Supplied entries
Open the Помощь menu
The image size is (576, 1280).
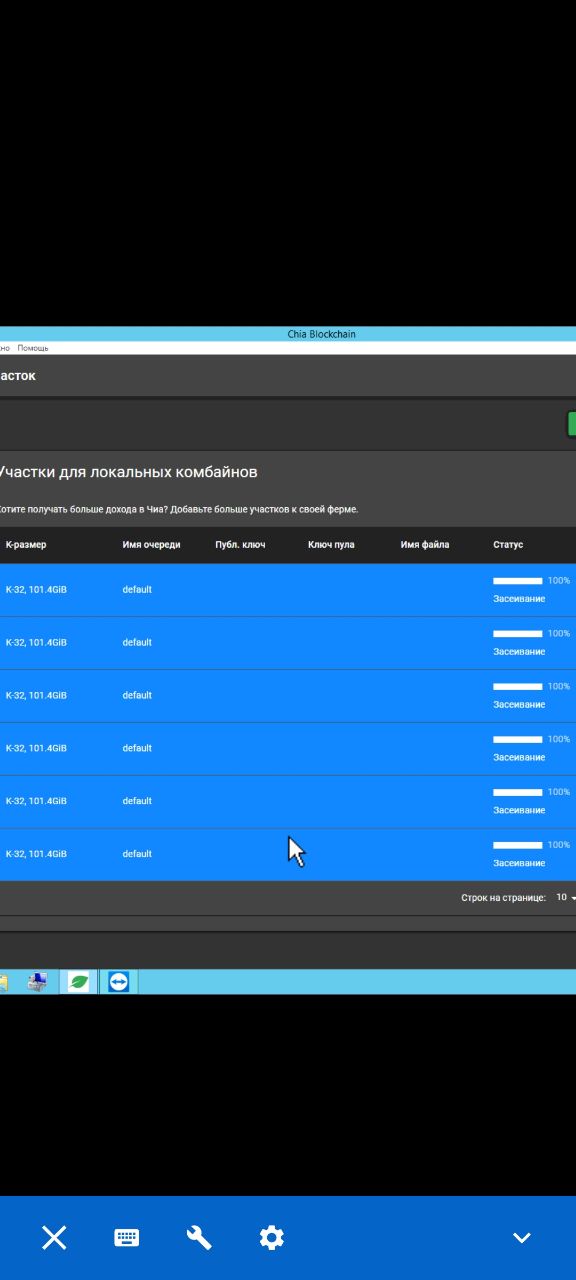(x=33, y=348)
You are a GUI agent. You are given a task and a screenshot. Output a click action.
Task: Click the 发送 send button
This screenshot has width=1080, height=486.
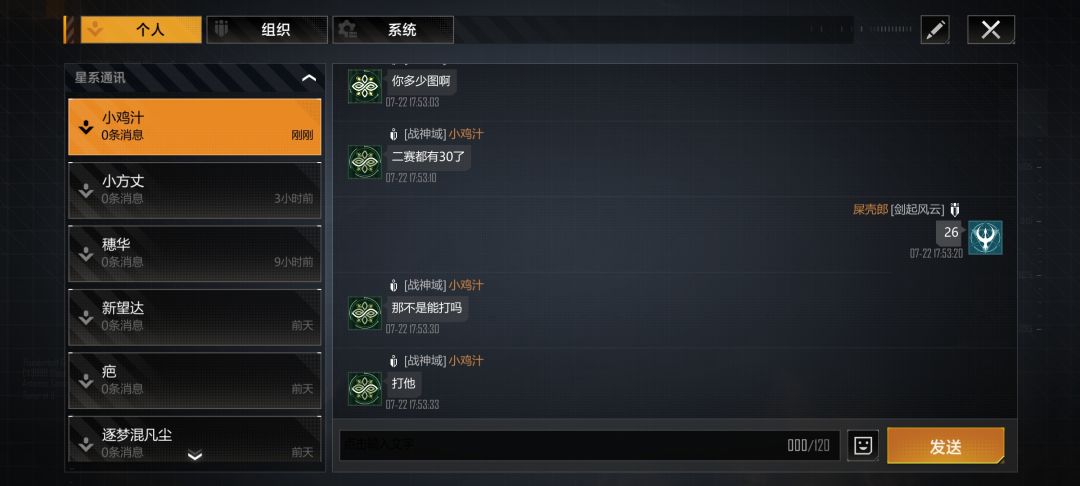(x=946, y=446)
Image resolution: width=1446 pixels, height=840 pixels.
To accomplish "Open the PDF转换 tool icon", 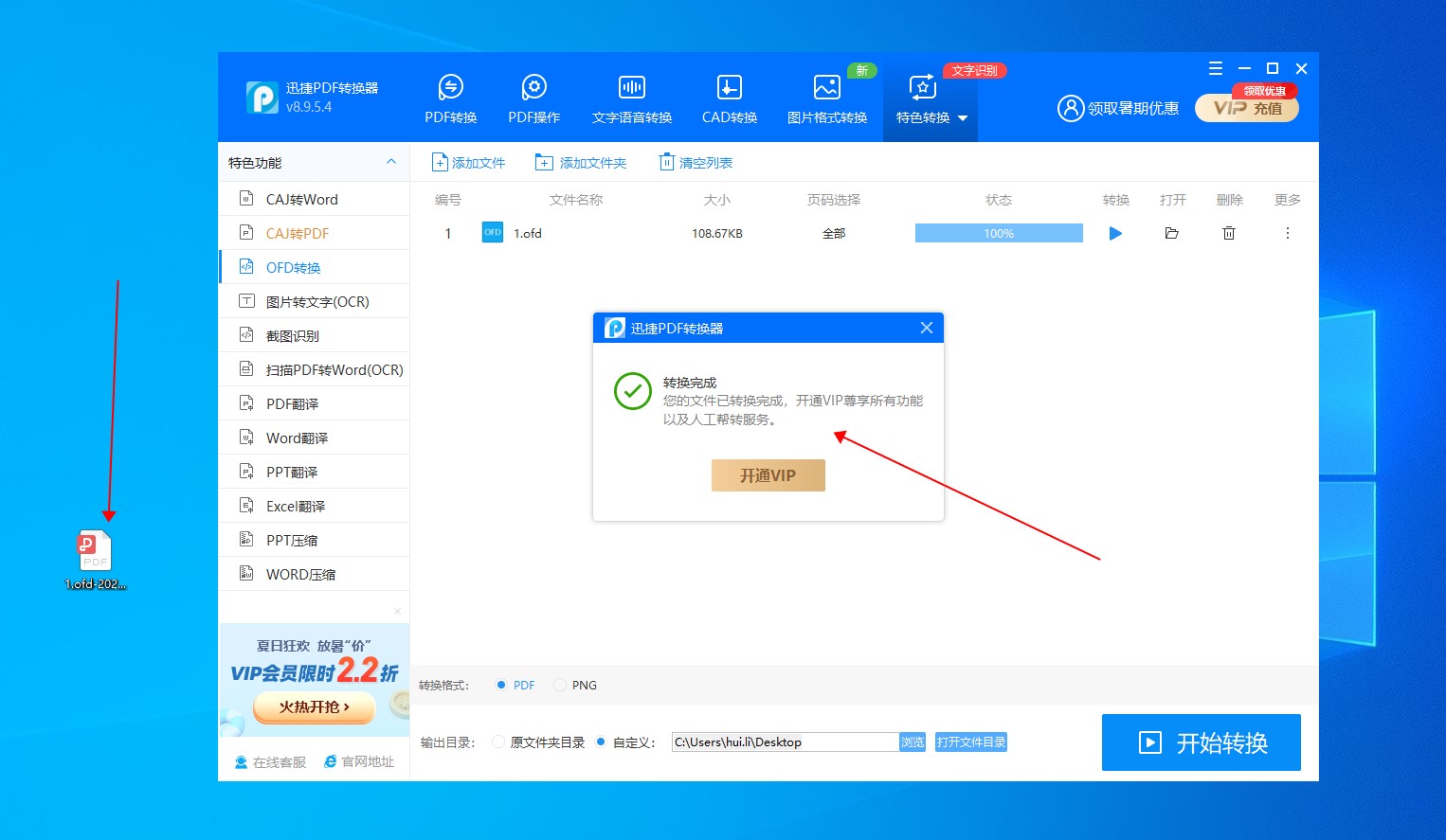I will click(451, 88).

Task goal
Format the data above, from its first line through the line containing "(x=946, y=446)", as a JSON list of strings with one string per line and blank lines omitted. Leave the pictures out.

Output for this task
[
  "Open the Помощь menu",
  "The image size is (576, 1280).",
  "(x=33, y=348)",
  "You are a GUI agent. You are given a task and a screenshot. Output a click action.",
  "Task: Click the 发送 send button",
  "This screenshot has width=1080, height=486.",
  "(x=946, y=446)"
]